Action, Anti, Anarchie
Wenn eine Ausstellung im Untertitel „Theater” heißt, kann man solches auch bei der Eröffnung erwarten. Wenn es am Ende auch nicht wirklich gekracht hat, war die Veranstaltung doch eines „Rainer Werner Fassbinder”-Gedenkabends würdig. Fassbinder-Koryphäe Margit Carstensen kam, um über ihre Arbeit mit dem Meister zu sprechen. Die 72-Jährige sollte im Dialog mit Juliane Lorenz, Präsidentin der Rainer Werner Fassbinder Foundation, ein paar Anekdoten auspacken. Das tat sie widerwillig. Nur war Fragestellerin Lorenz akustisch so schwer zu verstehen, dass sich viele hitzegeplagte Zuhörer frühzeitig in Richtung Hofgarten verkrümelten.
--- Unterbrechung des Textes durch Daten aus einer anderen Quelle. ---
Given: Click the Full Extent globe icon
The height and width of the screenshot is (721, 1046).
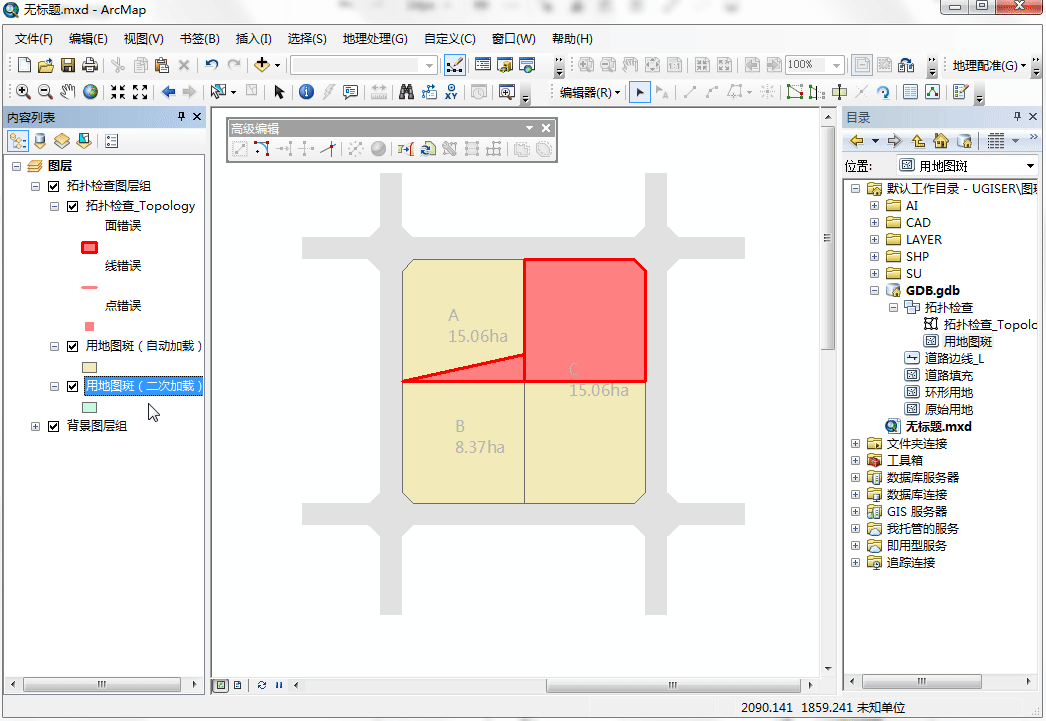Looking at the screenshot, I should click(x=90, y=92).
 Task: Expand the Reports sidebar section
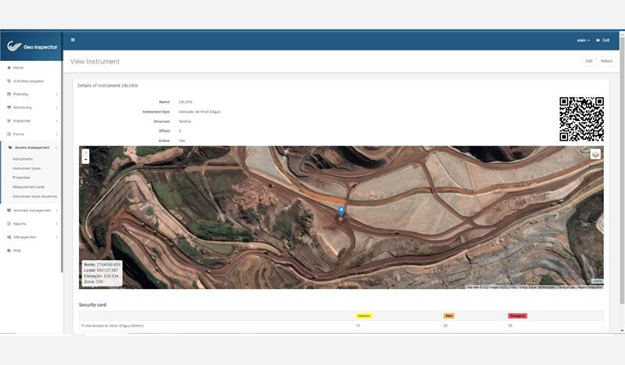[32, 224]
So unorganisiert und chaotisch es teilweise am Rednerpult zuging, so wirkt auf den ersten Blick auch die Konzeption von „Rainer Werner Fassbinder Theater”. Bereits im Eingangsbereich geht es wild zu: zwei großformatige historische Aufnahmen von Studentenprotesten und „Kommune 1” sowie Stellwände des Fassbinder-Clans im RAF-Fahndungsfotolook drücken plastisch die Triebfedern des unvergessenen Künstlers aus: Aufbruch, Ausbruch und Arbeitswut. Darum ging es in seinem Leben und auch in seinen häufig umstrittenen Theater-Inszenierungen.
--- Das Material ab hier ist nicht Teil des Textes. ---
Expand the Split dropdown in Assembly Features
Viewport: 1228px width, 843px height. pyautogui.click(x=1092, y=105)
Dabei kam der spätere Regiestar nur durch einen Zufall ans Theater. Beim Münchner Action-Theater wird ein Schauspieler krank, Fassbinder springt ein, und nicht mehr ab. „Katzelmacher” ist sein erstes Stück, 16 weitere folgen.
Dem atemlosen Tempo der Produktionen und der Ortswechsel wird die Ausstellung auch aus logistischen Gründen gerecht. Die Räumlichkeiten des Theatermuseums sind begrenzt, deswegen ballen sich im großen Saal die Schautafeln, Touchscreen-Monitore und Fotos. In wenigen Schritten springt man vom Actionzum Antitheater, von der (Kurz-) Arbeit in Bremen bis zum Intermezzo mit Peter Zadek in Bochum. Ein Info-Rausch mit pointierten Texten, klug bebildert mit dem Schwerpunkt auf Fassbinders Hang zu Posen. Und dazwischen ein herrlicher Treppenwitz: Fassbinders Filmhochschule-Prüfungsfragen – und -Antworten. Das hätte ihm wohl gefallen.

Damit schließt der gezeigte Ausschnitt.